-- START DATA SUPPLIED --
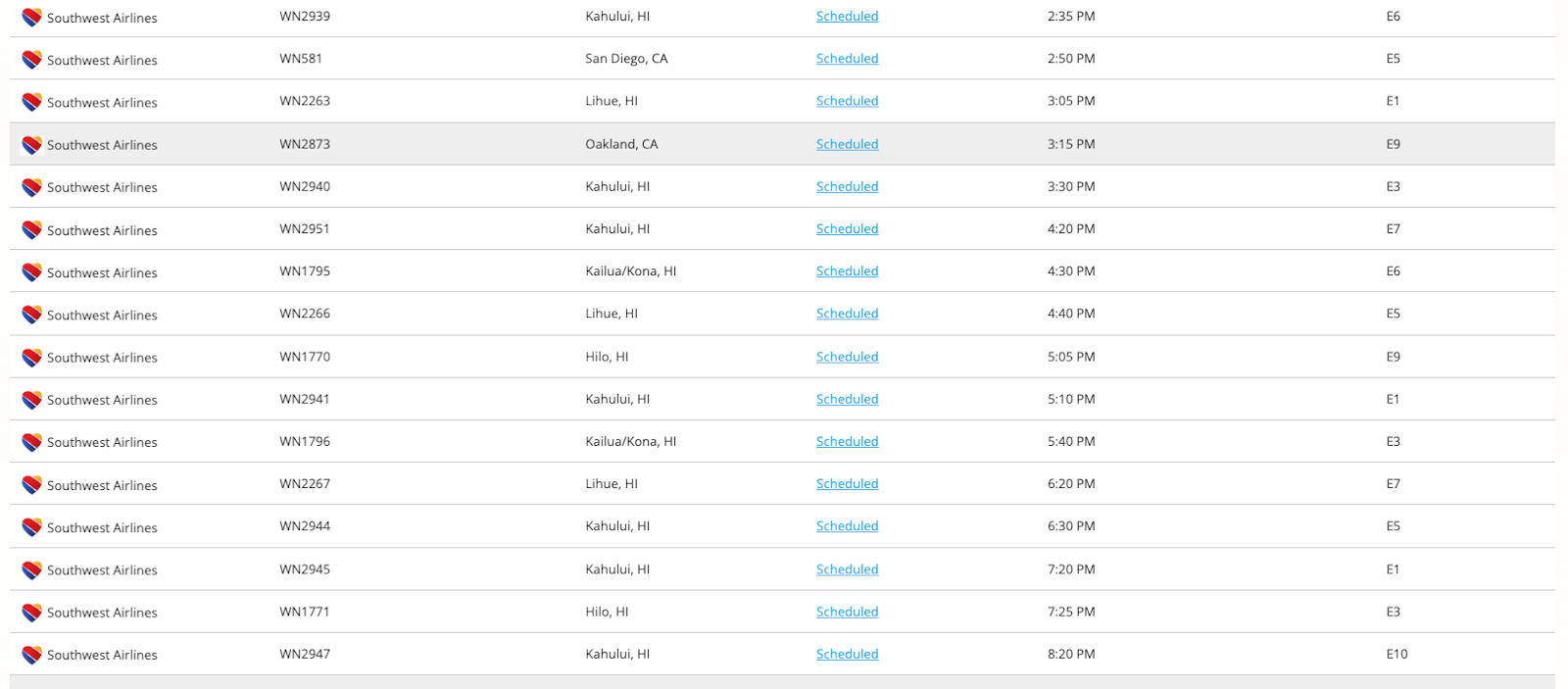This screenshot has height=689, width=1568.
Task: Click Southwest heart icon for WN2263
Action: tap(31, 102)
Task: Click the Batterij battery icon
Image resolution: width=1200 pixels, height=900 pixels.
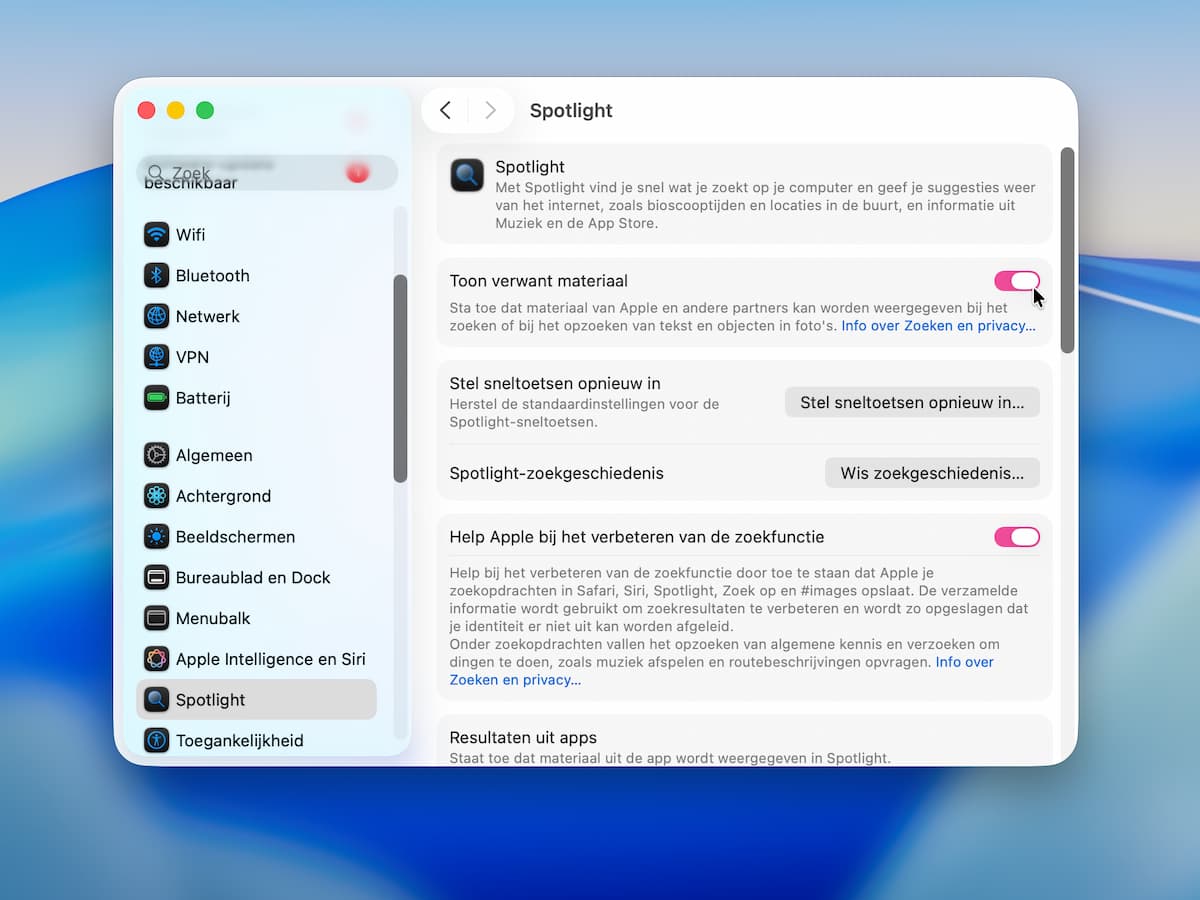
-- END DATA SUPPLIED --
TASK DETAILS — Retype every line of the material above, character for character. Leave the pictures out of your answer.

TASK RESPONSE —
This screenshot has height=689, width=1568.
Task: Click Southwest heart icon for WN2263
Action: tap(31, 102)
Task: Click the Batterij battery icon
Image resolution: width=1200 pixels, height=900 pixels.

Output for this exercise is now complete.